Habida cuenta de lo anterior y mirando de frente la catástrofe que ha significado esta situación de salud, es responsabilidad de los líderes del mundo hacer efectivos los mecanismos que el actual conocimiento del virus, por exiguo que fuere, ponga a su alcance para frenar la hecatombe. Puede ser que eso signifique desconocer algunas libertades y derechos de una que en la actualidad se percibe como franca minoría, que se rehúsa a vacunarse; especialmente si se llega a la conclusión de que tal actitud representa un riesgo de vida o muerte para el resto de los habitantes del planeta. Todo eso con el propósito de alcanzar la tan ansiada inmunidad de rebaño, que parece ser, hasta la fecha, la mayor esperanza para derrotar al Covid.

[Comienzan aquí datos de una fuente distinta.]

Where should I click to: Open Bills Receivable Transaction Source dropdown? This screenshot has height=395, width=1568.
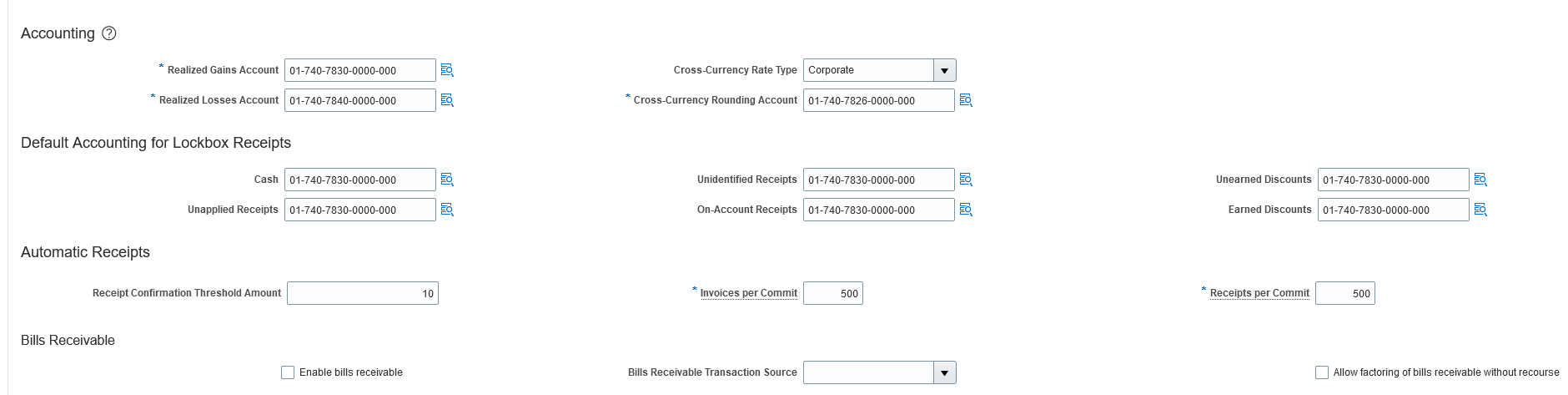[x=944, y=372]
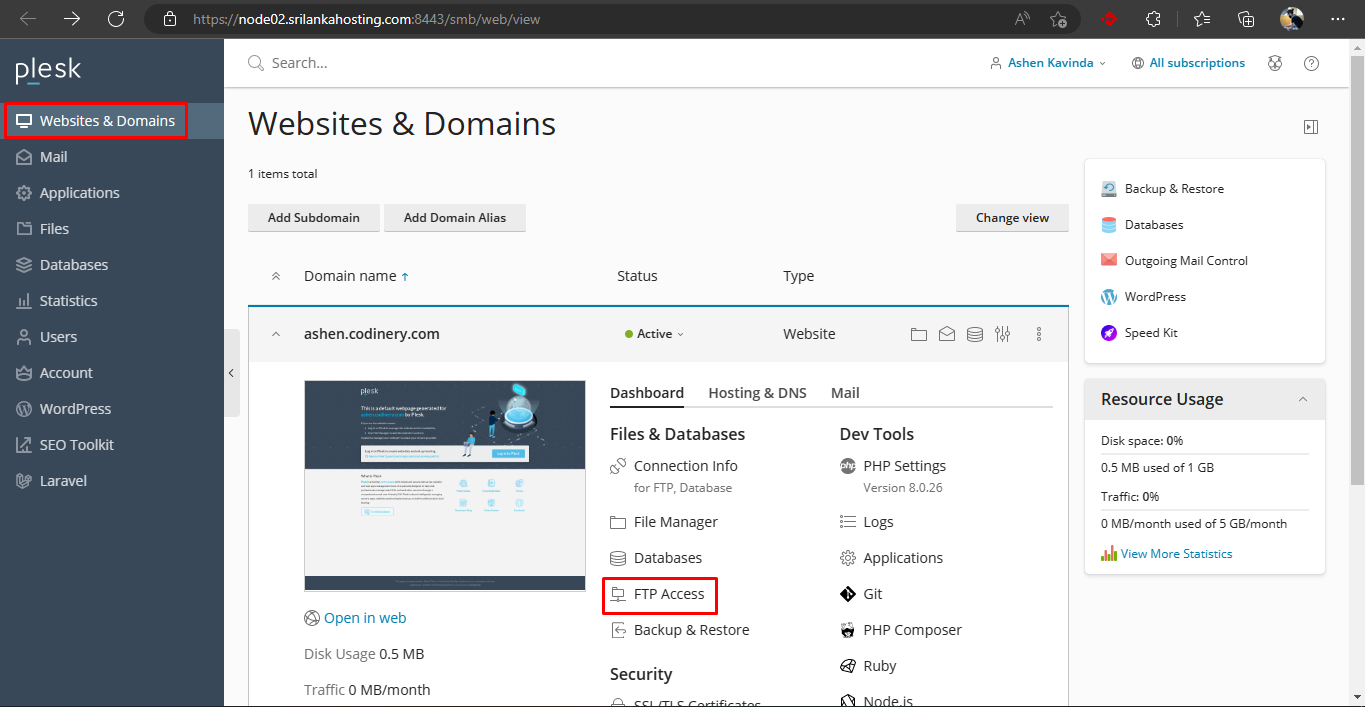Open WordPress in the left sidebar
The height and width of the screenshot is (707, 1365).
tap(75, 409)
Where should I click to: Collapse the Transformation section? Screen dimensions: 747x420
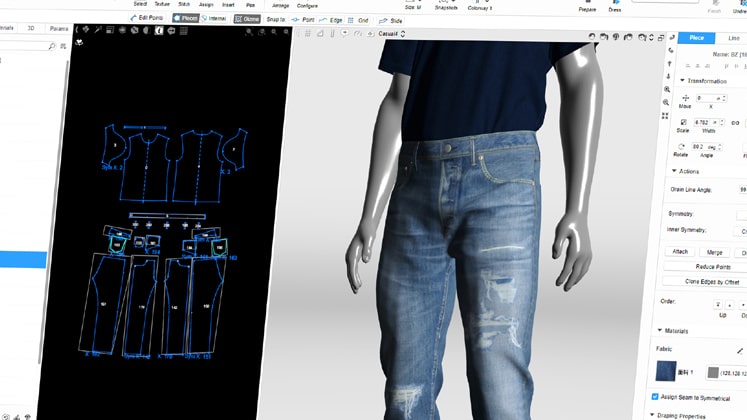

Imponer la vacuna será, seguramente, una tarea titánica. Significará múltiples controles, el secuestro de bienes y servicios para quienes no se acojan a lo dispuesto y el establecimiento de medidas preventivas y estrategias de manejo para los casos de protesta y rebeldía declaradas, que pudieran poner en riesgo el orden público y la tranquilidad. Será, sin duda, una determinación no exenta de peligros. Pero el sendero por el que nos hemos visto obligados a discurrir, como consecuencia de esta crisis sanitaria, se ha mostrado sembrado de escollos y ha traído múltiples sinsabores a millones de seres humanos. A nadie se le oculta que es necesario cambiar el rumbo y que el bienestar de las generaciones venideras habrá de depender de las decisiones que tomemos hoy. Estamos, al igual que César, frente al dilema del cruce del Rubicón. Pero la suerte está echada y, a menos que sepamos estar a la altura del inmenso reto que se nos plantea, estaremos abocados a enfrentar un futuro oscuro y doloroso. De ninguna manera podemos permitir una consecuencia similar a lo que fue la tenebrosa peste negra de la Edad Media, con sus cuarenta años de duración. Dos tercios de la población, que sucumbieron entonces, equivalen hoy día a 4.600 millones de seres. Es decir que, aparte de nosotros, muchos de nuestros hijos, nietos y biznietos habrán de contarse entre las víctimas fatales. Es evidente que se debe hacer lo que sea necesario para prevenir una catástrofe de semejantes proporciones.
Buen artículo, sin duda un tema muy controvertido, pero sin lugar a dudas debe imponerse la vacuna obligatoria para todos y el que no lo haga, aislarlo, de lo contrario tendremos pandemia para mucho rato.